(DOCUMENT PASSAGE):
---+---

FIGURE 1-1. Timeline of selected advances in endocrinology. (ATDs, Antithyroid drugs; CAH, congenital adrenal hyperplasia; DA, dopamine; I-, iodine; OCPs, oral contraceptive pills; Pheo, pheocromocytoma; RAI, radioactive iodine; Rx, treatment; Sms A, somatostatin analogues.)
In the late 1800s, the clinical manifestations of many endocrine disorders were described. The Report on Myxedema by the Clinical Society of London (1888) is a remarkable example of the power of astute clinical observation. In addition to recognition that the adult disorder of myxedema shared certain clinical features of cretinism,3 a tenuous connection to thyroid gland dysfunction was proposed. The plates shown in Fig. 1-2 illustrate some of the clinical manifestations of hypothyroidism as described by William Ord, who coined the term myxedema (mucinous edema).4 Several years later, George Murray tested the role of the thyroid gland in myxedema by demonstrating that repeated subcutaneous injections of sheep thyroid extract corrected the disorder.5 This was probably the first example of successful hormone replacement and spawned parallel efforts for other glandular diseases. By the turn of the century, the clinical manifestations of Graves’ disease, acromegaly, Addison’s disease, diabetes mellitus, and pheochromocytoma were well established. Hormone isolation and replacement strategies became a major research effort, culminating in the characterization of corticosteroids, thyroid hormones, and sex steroids. The history of endocrinology is replete with colorful renditions of hormone isolation and discovery. A recurring theme is teamwork and parallel observations by different teams working on the same problem—a testimony to the impact of scientific communication and the need for technology to drive advances.
FIGURE 1-2. A, Cover page from the 1888 Society of London Report on Myxoedema. B, Clinical manifestations of myxedema. Plates taken from serial photographs of a woman with untreated hypothyroidism. Plate 1: Age 21, before onset of myxedema; Plate 2: Age 28, showing early features of myxedema; Plate 3: Age 32, illustrating overt features of myxedema.
(Source: Clinical Society of London Report on Myxedema. Boston: Francis A. Countway Library of Medicine, 1888. Photographs originally published in Ord WM: On myxoedema, a term proposed to be applied to an essential condition in the “cretinoid” affection occasionally observed in middle-aged women. Medico-chirurgical Trans 61:57–78, 1978.)
The discovery of insulin in 1921 has been chronicled extensively and is a true inflection point in endocrinology.6 The pancreatic islets form clusters that are embedded within the exocrine pancreas. Early experiments in dogs by Minkowski7 showed that pancreatectomy caused diabetes, demonstrating the pancreas as the organ responsible for regulating glucose. Banting and Best set out to isolate insulin, a process that was greatly aided by the expertise of Collip, a protein chemist who isolated several other peptide hormones, including parathyroid hormone.8,9 Despite erratic initial results in diabetic dogs, Banting and Best soon achieved unequivocal success using partially purified insulin. At the time of insulin isolation, children with type 1 diabetes had no treatment options aside from starvation therapy, which could not prevent their ultimate demise from hyperglycemia and ketoacidosis. The initial insulin treatment results were stunningly successful, providing immediate clinical benefits soon followed by the ability to achieve long-term management with repeated use of insulin injections (Fig. 1-3). This dramatic treatment strategy was stymied initially by the limited supply of purified insulin, a problem that ultimately was solved by the development of recombinant human insulin. In this current era, pancreas and islet transplantation represent alternative treatment approaches. However, limited human donor tissue and complications of immunosuppression have restricted the use of transplantation to patients with severe type 1 diabetes. There is hope, however, that stem cell biology or the ability to regenerate pancreatic islet β cells, might overcome these limitations.

---+---

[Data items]
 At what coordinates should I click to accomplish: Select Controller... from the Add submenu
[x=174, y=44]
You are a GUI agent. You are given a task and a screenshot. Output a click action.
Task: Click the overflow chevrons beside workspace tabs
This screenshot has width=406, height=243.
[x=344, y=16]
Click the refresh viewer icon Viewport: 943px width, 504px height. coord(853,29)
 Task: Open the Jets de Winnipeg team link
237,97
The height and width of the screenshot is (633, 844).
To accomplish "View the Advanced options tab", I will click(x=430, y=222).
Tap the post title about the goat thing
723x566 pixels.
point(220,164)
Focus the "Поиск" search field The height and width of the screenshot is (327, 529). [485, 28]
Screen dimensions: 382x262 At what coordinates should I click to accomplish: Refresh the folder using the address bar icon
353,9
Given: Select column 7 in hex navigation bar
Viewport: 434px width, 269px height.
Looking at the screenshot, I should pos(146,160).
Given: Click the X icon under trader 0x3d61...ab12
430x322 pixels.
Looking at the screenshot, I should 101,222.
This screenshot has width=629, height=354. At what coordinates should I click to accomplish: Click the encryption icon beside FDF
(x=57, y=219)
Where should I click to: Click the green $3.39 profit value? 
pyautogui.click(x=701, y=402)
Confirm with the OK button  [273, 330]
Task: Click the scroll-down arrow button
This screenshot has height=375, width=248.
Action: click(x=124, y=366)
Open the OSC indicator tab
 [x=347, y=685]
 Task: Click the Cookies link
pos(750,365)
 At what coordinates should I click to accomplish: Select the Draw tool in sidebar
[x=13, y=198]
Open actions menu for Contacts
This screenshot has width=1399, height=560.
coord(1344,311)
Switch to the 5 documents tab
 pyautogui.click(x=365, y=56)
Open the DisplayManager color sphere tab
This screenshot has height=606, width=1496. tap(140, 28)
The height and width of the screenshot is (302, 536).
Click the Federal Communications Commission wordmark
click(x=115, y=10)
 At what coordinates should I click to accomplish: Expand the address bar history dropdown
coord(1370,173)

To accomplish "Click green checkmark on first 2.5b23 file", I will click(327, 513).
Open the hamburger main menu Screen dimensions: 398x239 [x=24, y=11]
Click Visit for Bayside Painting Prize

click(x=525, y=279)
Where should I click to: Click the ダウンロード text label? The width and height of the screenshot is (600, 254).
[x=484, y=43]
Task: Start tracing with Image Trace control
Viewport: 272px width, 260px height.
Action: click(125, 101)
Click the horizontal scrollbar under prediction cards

---+---

(WORK INSTRUCTIONS):
[1] In the endocrinology history passage, restate everything from "(Source: Clinical Society" down to "Trans 61:57–78, 1978.)", swapping "Photographs" for "Images".
[2] Which disorders does the endocrinology history passage say had well-established clinical manifestations by the turn of the century?
[3] According to the endocrinology history passage, what did George Murray use to correct myxedema?

(ANSWERS TO THE TASKS):
[1]
(Source: Clinical Society of London Report on Myxedema. Boston: Francis A. Countway Library of Medicine, 1888. Images originally published in Ord WM: On myxoedema, a term proposed to be applied to an essential condition in the “cretinoid” affection occasionally observed in middle-aged women. Medico-chirurgical Trans 61:57–78, 1978.)

[2] Graves' disease, acromegaly, Addison's disease, diabetes mellitus, pheochromocytoma

[3] Repeated subcutaneous injections of sheep thyroid extract.